**Your assignment**
Wherever the line with "The height and" sits in the listing below, transcribe from it up to and including the line with "Instruction: Click the", exactly, and leave the remaining lines out.

**Data under study**
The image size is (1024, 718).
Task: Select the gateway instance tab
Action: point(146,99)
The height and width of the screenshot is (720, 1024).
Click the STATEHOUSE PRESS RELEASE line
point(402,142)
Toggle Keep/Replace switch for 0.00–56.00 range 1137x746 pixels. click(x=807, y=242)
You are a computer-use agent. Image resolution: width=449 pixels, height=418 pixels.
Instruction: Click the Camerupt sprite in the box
* * *
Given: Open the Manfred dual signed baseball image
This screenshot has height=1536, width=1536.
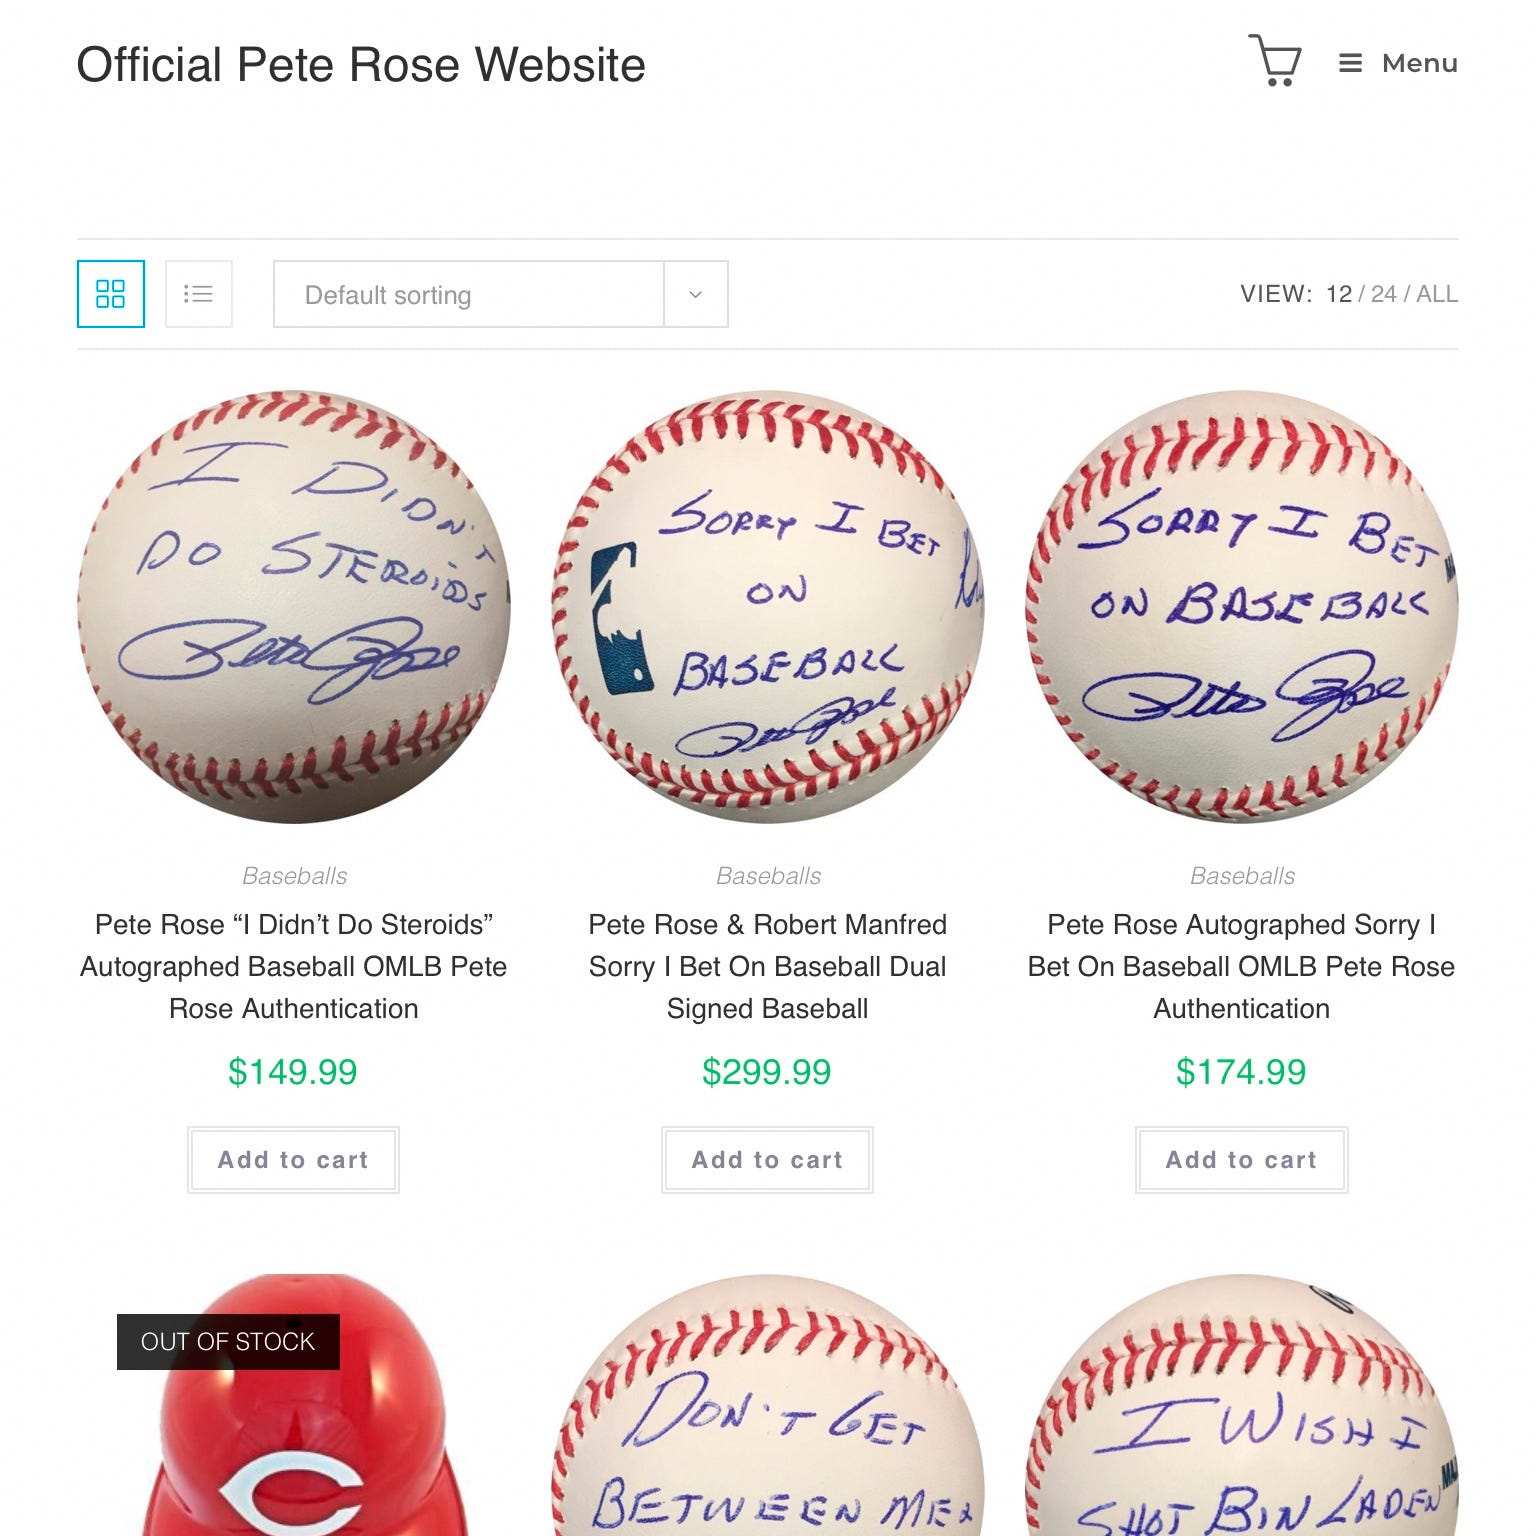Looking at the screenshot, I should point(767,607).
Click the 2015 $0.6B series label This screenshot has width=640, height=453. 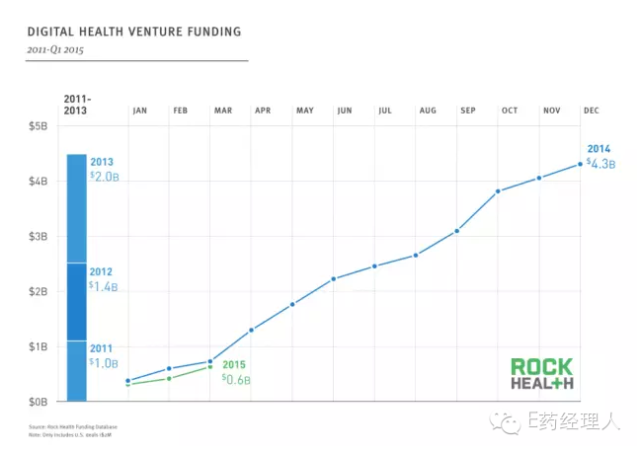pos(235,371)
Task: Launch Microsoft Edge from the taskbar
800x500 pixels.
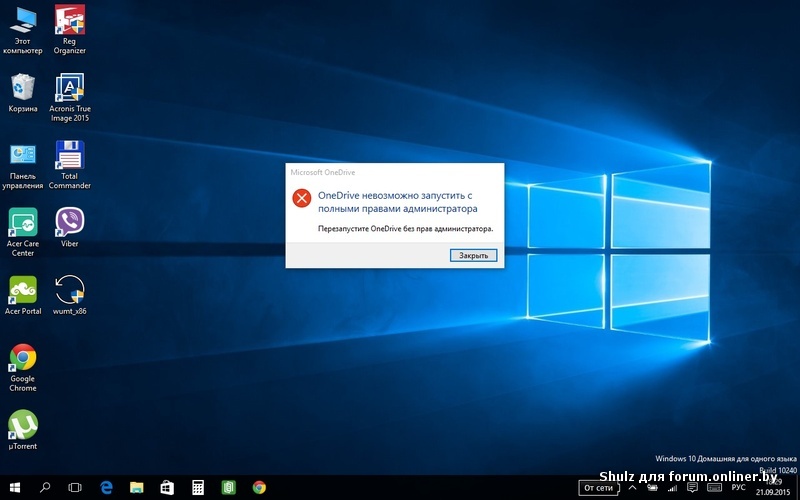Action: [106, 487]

**Exercise response**
The height and width of the screenshot is (720, 1024).
Click the STATEHOUSE PRESS RELEASE line
point(402,142)
Toggle Keep/Replace switch for 0.00–56.00 range 1137x746 pixels. click(x=807, y=242)
You are a computer-use agent. Image resolution: width=449 pixels, height=418 pixels.
Instruction: Click the Camerupt sprite in the box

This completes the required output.